Any gain or loss so resulting shall be considered as resulting from the sale or exchange of the property in respect of which the installment obligation was received.
2. The basis of an installment obligation shall be the excess of the face value of the obligation over an amount equal to the income which would be returnable were the obligation satisfied in full.
(b) Subparagraph (a) above does not apply to a transmission on the death of the decedent of an installment obligation to the estate of the decedent or to a transfer to a person (other than the obligor) pursuant to the right of such person to receive such amount by reason of the death of the decedent or by bequest, devise, or inheritance from the decedent.
1. If an installment obligation is cancelled or becomes unenforceable, such cancellation or unenforceability shall be treated as a transfer for purposes of this subparagraph (b).
2. If an installment obligation is transferred in a transaction described in this subparagraph (b), -
(i) an amount equal to the excess of the face amount of such obligation over the basis of the obligation in the hands of the decedent shall be considered as an item of gross income in respect of the decedent, and
(ii) such obligation shall be considered a right to receive an item of gross income in respect of the decedent, but the amount includable in gross income shall be reduced by an amount equal to the basis of the obligation in the hands of the decedent.
(c)1. If an installment obligation is distributed in a liquidation to which § 40-18-8(i) (relating to complete liquidation of subsidiaries) applies, and the basis of such obligation in the lands of the distributee is determined under § 40-18-6(a)(6), then no gain or loss with respect to the distribution of such obligation shall be recognized by the distributing corporation.
(i) If the distributing corporation is -
(I) a domestic corporation and the installment obligation has a business situs in Alabama or would be classifiable as nonbusiness income allocable to Alabama under Reg. 810-3-31-.02 if the distributing corporation were a foreign corporation, or
(II) a foreign corporation and the installment obligation represents business apportionable income as defined in Reg. 810-3-31-.02, or
(III) a foreign corporation and the installment obligation represents nonbusiness allocable income which is allocable to Alabama as defined in Reg. 810-3-31-.02; then the nonrecognition provision of this subparagraph (c) shall not apply if the distributee is a foreign corporation, unless the distributee executes an agreement to timely file income tax returns with this Department reporting the income from such installment obligation to this state; to timely pay any income tax due on such income, and consenting to the jurisdiction of this Department and the Courts of Alabama for the filing of such returns and the collection of such taxes.
(ii) The agreement required in subsection (i) above shall be on a form furnished by the Department, or a reasonable facsimile thereof; properly executed; and included in the return of the distributing corporation for its taxable year in which the transfer occurs.

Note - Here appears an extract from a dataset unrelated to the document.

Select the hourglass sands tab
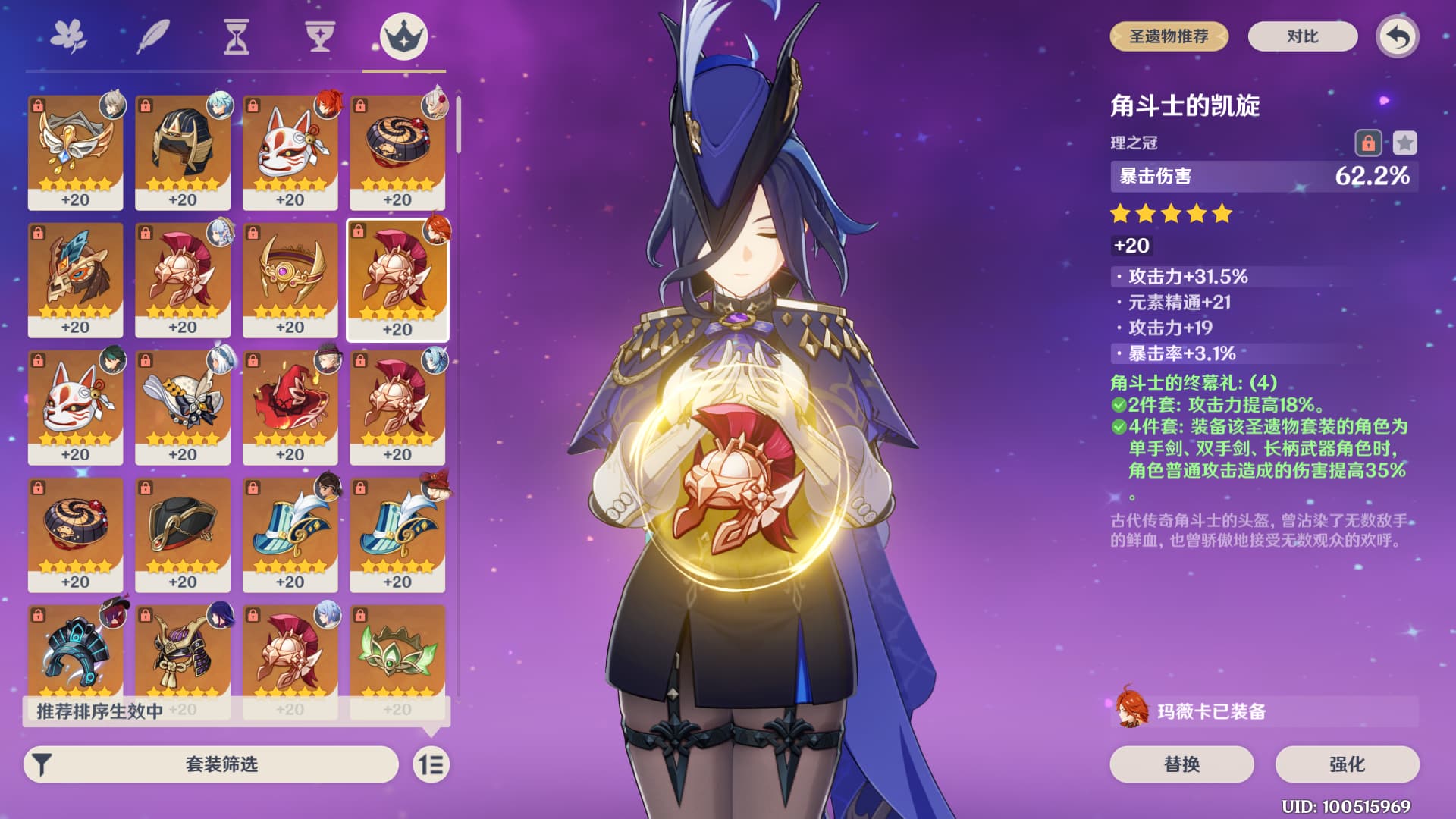This screenshot has height=819, width=1456. [237, 36]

Such consent may not be cancelled, revoked or amended after the due date (with extensions) of the return of the distributing corporation.

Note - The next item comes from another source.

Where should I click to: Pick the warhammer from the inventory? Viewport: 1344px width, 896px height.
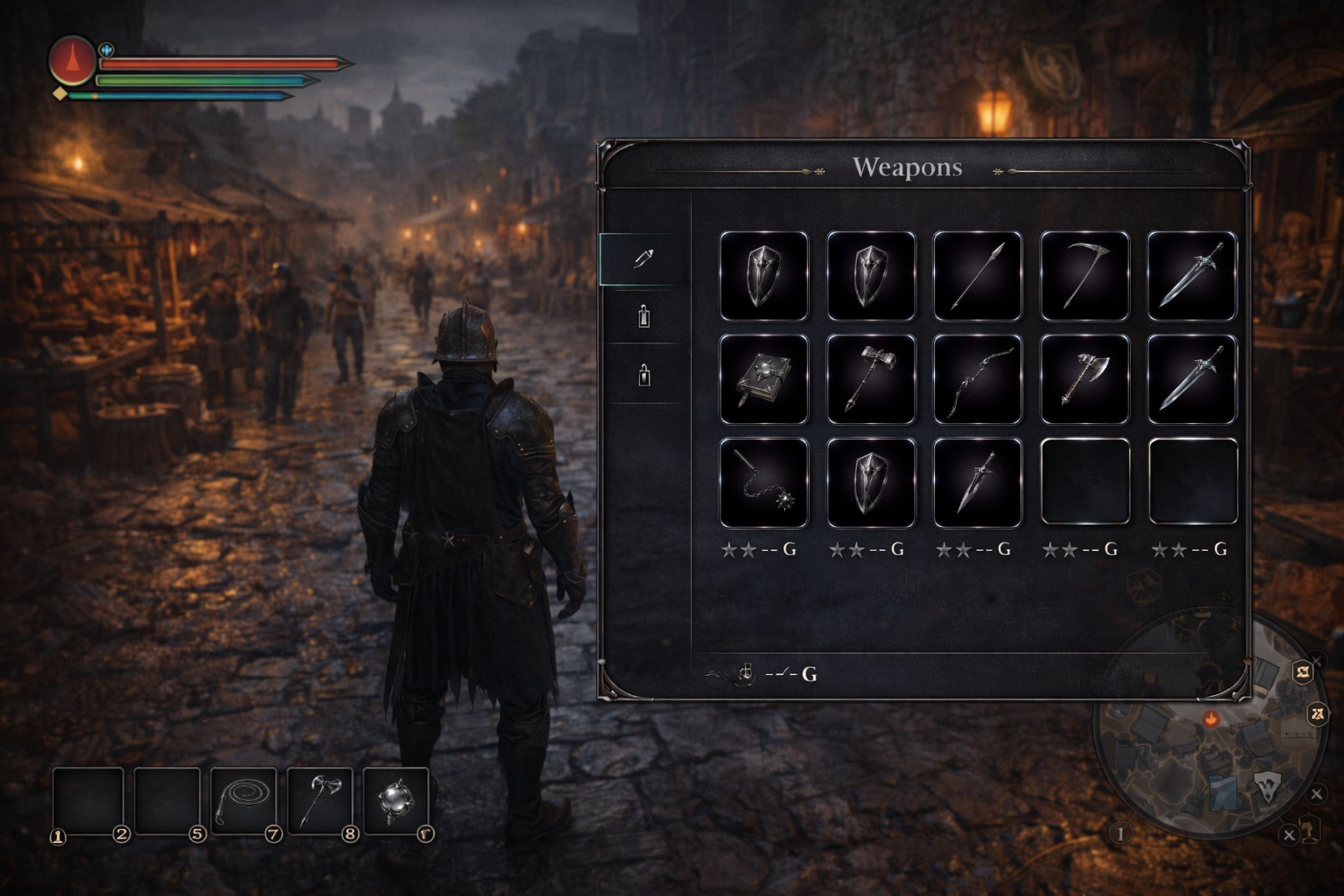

(iii)(I) In the case of a distribution from a distributor described in clauses (I) and (III) of subsection 1. (i) above, the distributee shall allocate income from such installment obligations to Alabama, notwithstanding the apportionment and allocation rules of Reg. 810-3-31-.02.
(II) In the case of a distribution from a distributor described in clause (II) of subsection 1.(i) above -
I. if the distributee is not otherwise required to file income tax returns with this Department, income from such installment obligations shall be allocated to Alabama, notwithstanding the apportionment and allocation rules of Reg. 810-3-31-.02.
II. if the distributee is otherwise required to file income tax returns with this Department, income from such installment obligations shall be included in apportionable income of the distributee as provided by Reg. 810-3-31-.02.
2. If an installment obligation is distributed by a corporation in the course of a liquidation, and under § 40-18-8(j) no gain or loss would have been recognized to the corporation if the corporation had sold or exchanged such installment obligation on the day of such distribution, then no gain or loss shall be recognized to such corporation by reason of such distribution.
(i) This section 2 does not apply to the extent that gain is required to be recognized under §§ 341(f), 617(d)(1), 1245(a), 1252(a), 1254(a) or 1276(a) of Title 26, U.S.C.
(ii) If the distributing corporation is -
(I) a domestic corporation and the installment obligation has a business situs in Alabama or would be classifiable as nonbusiness income allocable to Alabama under Reg. 810-3-31-.02 if the distributing corporation were a foreign corporation, or
(II) a foreign corporation and the installment obligation represents business apportionable income as defined in Reg. 810-3-31-.02, or
(III) a foreign corporation and the installment obligation represents nonbusiness income which is allocable to Alabama as defined in Reg. 810-3-31-.02; then the nonrecognition provision of this section 2 shall not apply if the distributee is not a resident of Alabama, unless the distributee executes an agreement to timely file income tax returns with this Department reporting the income from such installment obligation to this state; to timely pay any income tax due on such income, and consenting to the jurisdiction of this Department and the State of Alabama for the filing of such returns and the collection of such taxes.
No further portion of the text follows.